Hard links provide an alternative name or path for accessing a file without duplicating its contents. They are different from symbolic links, which are references to the file or directory by name rather than by the file's data. Hard links and symbolic links are also different than shell links, which are more commonly known as shortcut files.
Conceptually, hard links are very similar to object variables and object instances in VBA.
Hard Link Characteristics
Here are some key points about hard links in Windows:
- Identical file content: A hard link points to the same file content as the original file. Any changes made to one file will be reflected in all other hard links associated with it.
- Same file attributes: Hard links have the same file attributes (such as permissions, timestamps, and ownership) as the original file.
- Independent file names: Each hard link has its own file name, but they refer to the same underlying data. This means that deleting a hard link doesn't affect the other hard links or the original file until all hard links are deleted.
- Same file size: All hard links to a file have the same file size since they share the same data.
- No distinction between the original and hard links: There is no concept of a "parent" or "child" file when it comes to hard links. All hard links are treated equally, and there is no inherent distinction between the original file and its hard links.
- Same file permissions: When it comes to permissions, the hard link and the original file are indistinguishable. Modifying the permissions on one will affect the other.
- Cannot cross disk volumes: Hard links can only be created within the same volume. This makes sense, since the point of a hard link is to point to an already existing set of data.
File System Equivalent of VBA Object Variables
Hard links in Windows and object references in VBA share some similarities in terms of referencing a single set of data by multiple variables. Here's a comparison between the two:
- Shared data: Both hard links and object references allow multiple entities to access and operate on the same underlying data. In the case of hard links, multiple file names can point to the same file content on disk. In VBA, multiple object variables can refer to the same object in memory.
- Modifications affect all references: Any changes made to the data through one hard link or object reference will be reflected in all other hard links or object variables pointing to the same data. If you modify the data through one reference, the changes will be visible when accessing the data through other references.
- No duplication of data: Hard links and object references do not duplicate the data they refer to. They simply provide alternative names or references to the same data. This helps conserve storage space and memory.
- Independent identifiers: In both cases, each hard link and object reference has its own identifier or name. Deleting a hard link or removing an object reference doesn't immediately affect the underlying data until all references to it are removed.
- No inherent hierarchy: Hard links and object references don't establish a hierarchy between the original data and the references. They treat all references equally. There is no inherent distinction between the original file or object and its hard links or references.
- Same data attributes: Both hard links and object references typically share the same attributes and properties as the original data. For example, in Windows, hard links inherit the file attributes of the original file. In VBA, object references inherit the properties and methods of the original object.
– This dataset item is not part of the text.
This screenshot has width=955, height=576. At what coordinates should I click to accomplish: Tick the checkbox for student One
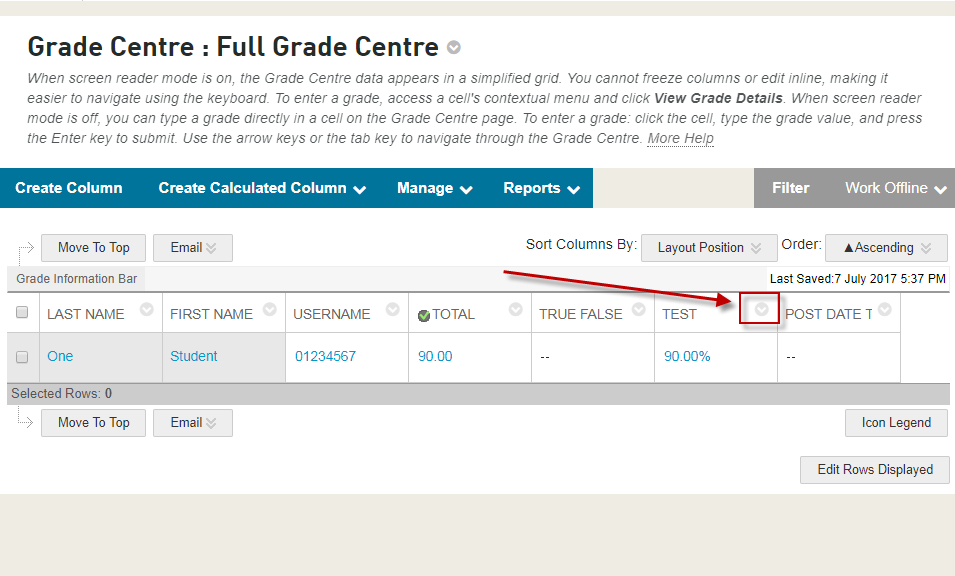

- Reference counting: In VBA, objects live for as long as they have at least one reference. In Windows, a file persists on the hard drive as long as it has at least one hard link. Once all hard links have been removed, the data location is marked as available and other data may overwrite it at any time.
Conceptually, hard links and object variables have a lot of overlap. I found this analogy helped me better understand how hard links and VBA object variables both work.
How to Create a Hard Link in Windows
There are two basic ways to create hard links in Windows:
- The Hard Way: via the command line
- The Easy Way: via the Link Shell Extension utility
It's worth noting that not all file systems support hard links. NTFS is the most common file system in Windows that supports hard links, while FAT and exFAT do not.
NTFS is by far the most common file system for hard disks in Windows 10 and 11. FAT is a simpler file system that was more common in older versions of Windows. These days, you are most likely to run into a FAT or exFAT file system on removable media, such as flash drives.
The Hard Way (pun intended)
To create a hard link in Windows, you can use the mklink command in the Command Prompt or PowerShell. The syntax is as follows:
mklink /H <linkname> <targetfile>
<linkname> is the name and path of the new hard link, and
<targetfile> is the existing file to which the hard link should point.
The Easy Way
The command line approach is not particularly difficult to use.
However, I find that creating hard links is something I do so rarely that I can never remember the right commands. As I've written about in the past, processes that happen infrequently benefit from a wizard-like experience. That's what you get with the Link Shell Extension.
You can download the software from here: Download Link Shell Extension.
Personally, I prefer to install it using chocolatey:
choco install linkshellextension
If you need to install chocolatey–the Windows package manager–you can do that here.